NOTE: at the moment, package-udf
command is only supported for TypeScript projects.
Examples
Generate a TypeScript Project
ironfun generate --name my-function --language typescript --path src/main/ts
Package as UDF
ironfun package-udf -s . -p com.demo.example -c UdfName -l -u
Languages
Iron Functions currently supports several languages:
- TypeScript
- Rust
- Go
It’s highly recommended to use the Ironfun CLI to generate your projects, as it sets up the necessary structure and dependencies for you.
process
function is the entry point for your Iron Function project. It interacts with the Flink runtime using JSON
format: an input record is passed as a JSON string (or object), and the output is also a JSON string (or object).
TypeScript Support
TypeScript support is provided using Extism’s JS PDK. Check its documentation to learn more about advanced capabilities like making network calls.
Basic example:
import { FlinkIO } from "iron-functions-sdk";
export function process() {
const input: any = FlinkIO.read();
const output = { ...input, name: input.name + "-updated" };
FlinkIO.write(output);
}
UDF Requirements
If you want to package your TypeScript project as a UDF, you must define the input and output classes implementing
FlinkInput
and FlinkOutput
interfaces. Use these classes when reading data with FlinkIO.read
and writing data with
FlinkIO.write
. The @flinkType
decorator could be used to specify the Flink type of each field.

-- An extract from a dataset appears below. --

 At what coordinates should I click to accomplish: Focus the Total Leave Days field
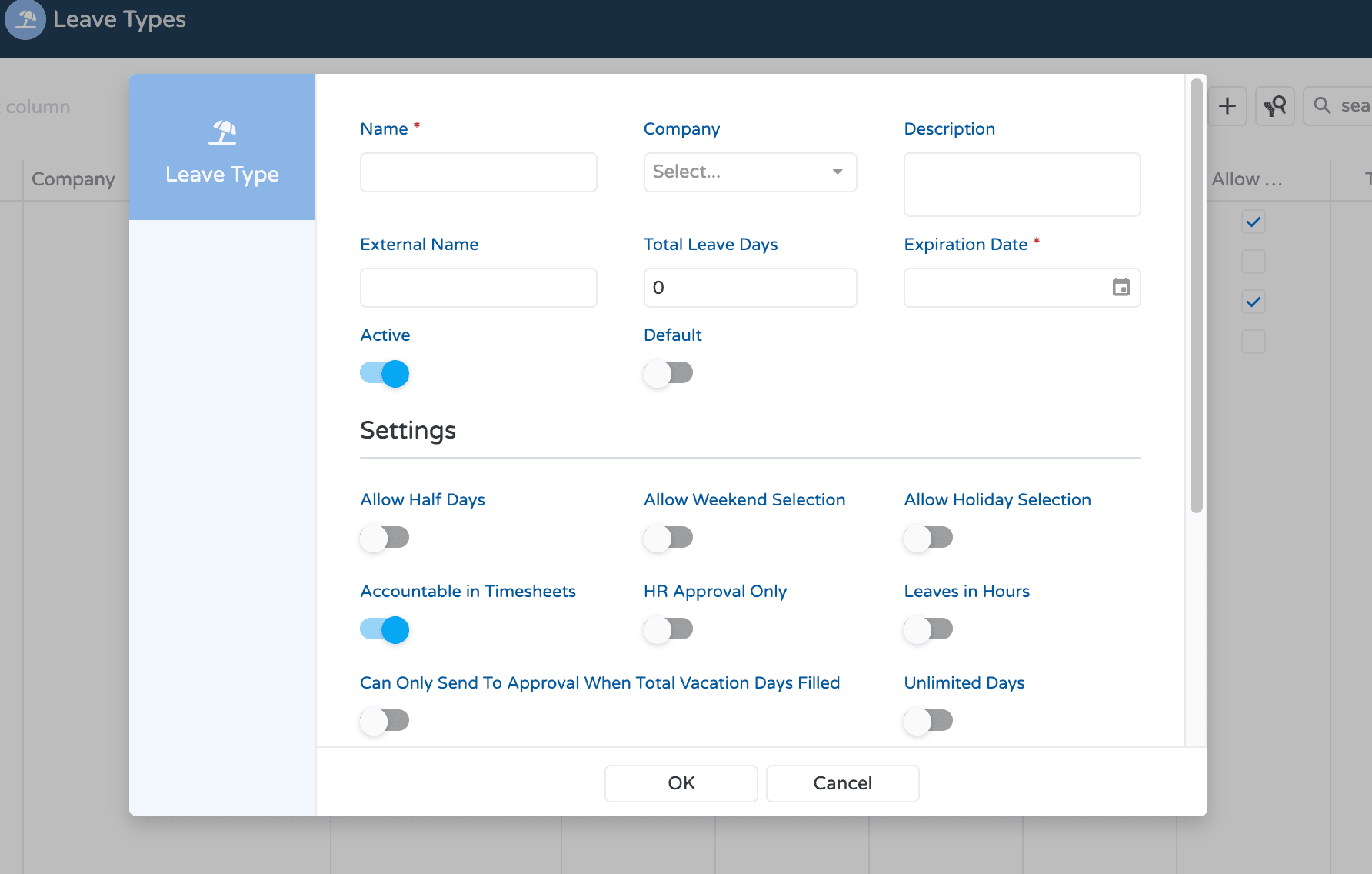point(750,288)
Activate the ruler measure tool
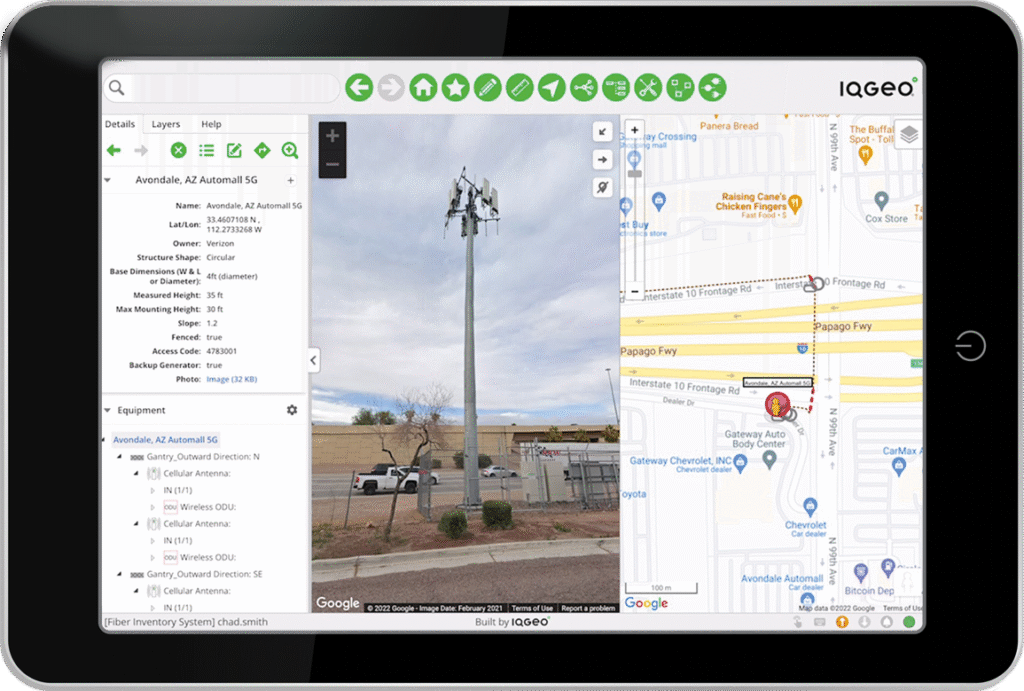The height and width of the screenshot is (691, 1024). [519, 88]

Advanced example showcasing UDF support and external dependencies:
import {FlinkInput, FlinkIO, FlinkOutput, flinkType} from "iron-functions-sdk";
import { getDistance } from 'geolib';
class Input implements FlinkInput {
@flinkType("ARRAY(DOUBLE)")
coords_x: number[];
@flinkType("ARRAY(DOUBLE)")
coords_y: number[];
prefix: string;
}
class Output implements FlinkOutput {
result: string;
constructor(result: string) {
this.result = result;
}
}
export function process() {
const input: Input = FlinkIO.read();
const start_coords = { latitude: input.coords_x[0], longitude: input.coords_x[1] };
const end_coords = { latitude: input.coords_y[0], longitude: input.coords_y[1] };
const distance = getDistance(start_coords, end_coords);
const result = input.prefix + distance / 1000 + " km";
FlinkIO.write(new Output(result));
}
Rust Support
Rust support is provided using Extism’s Rust PDK. Check its documentation to learn more about advanced capabilities like making network calls.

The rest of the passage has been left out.